Türkiye’s central bank is continuing to implement a road map toward setting the ground that will ensure the sustainable start of disinflation in 2024 by taking “gradual and decisive” steps, the monetary authority’s chief said Monday.
Türkiye’s annual inflation subsequently eased to as low as 38.21% in June but jumped again to nearly 48% last month due to a decline in the Turkish lira as well as various tax hikes Ankara recently introduced.
Officials have acknowledged it would rise further toward the end of 2023.
The central bank more than doubled its forecast last month and sees the consumer price index (CPI) at 58% at year-end, up from 22.3% in its previous inflation report in March.
“We are continuing to implement our road map, which we shared with the public at our Inflation Report meeting, with gradual and decisive steps to create the groundwork to ensure the sustainable start of disinflation in 2024,” Central Bank of the Republic of Türkiye (CBRT) Governor Hafize Gaye Erkan told a meeting with jewelry exporters.
Erkan’s remarks came after the central bank shocked the market last week by lifting its benchmark policy rate by a larger-than-expected 750 basis points to 25%, signaling a new determination to address rebounding inflation as part of a broader policy reversal.
The central bank embarked on a tightening cycle in June, after President Recep Tayyip Erdoğan picked Erkan, a former Wall Street banker, as governor. She is the first woman to run the CBRT.
Erdoğan also named Mehmet Şimşek, a veteran policymaker, as treasury and finance minister. Şimşek has stressed his team has political support for its plan, which should see inflation begin to cool around May of next year.
As part of the policy pivot, the central bank has tightened its one-week repo rate by a combined 1,650 basis points since June, raising it from 8.5%. The decision last Thursday left the policy rate at its highest level since 2019 and sent the lira to its strongest level since mid-July.
The bank’s policy committee said it would tighten "as much as needed in a timely and gradual manner" to cool inflation. JPMorgan predicted the policy rate will hit 35% by year-end.
The bank said rising oil prices and a deterioration in expectations suggest that inflation will end the year at the upper bound of its forecasts.
Still, "disinflation will be established in 2024," it added.
Aside from the tightening, there have been other signs of lasting change.
Authorities have raised taxes to limit budget deficits, cooled domestic demand and raised foreign exchange reserves by about $20 billion (TL 531.32 billion) to head off any possible current account deficit crisis.
The central bank has selectively tightened credit and begun rolling back a foreign exchange-protected deposit scheme that safeguarded lira deposits against forex depreciation
Türkiye’s top officials will publish a comprehensive economic program, which they say will reduce uncertainties, next month.

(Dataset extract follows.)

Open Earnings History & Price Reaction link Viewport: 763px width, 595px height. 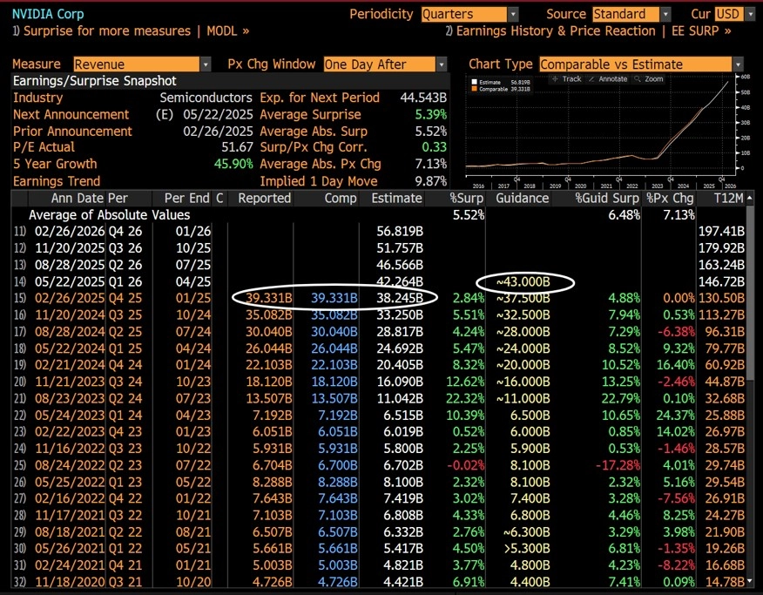[588, 31]
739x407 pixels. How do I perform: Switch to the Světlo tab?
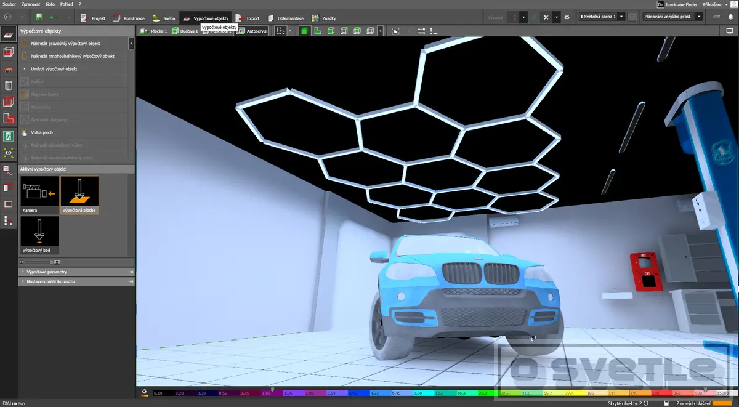click(x=164, y=18)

Vice President Cevdet Yılmaz earlier this month said the new medium-term program will detail a transition to increased economic and financial predictability and include three-year macro forecasts. The investor roadshow will also accelerate, he added.
Şimşek will kick off the investor roadshow on Sept. 19 at Goldman Sachs headquarters in New York, Reuters reported on Friday.
After meetings in New York and at the United Nations – which Erdoğan is also expected to attend – Şimşek listed plans for trips to London and an International Monetary Fund (IMF) event in Morocco, as well as other meetings in Japan, Singapore and Hong Kong by the end of the year.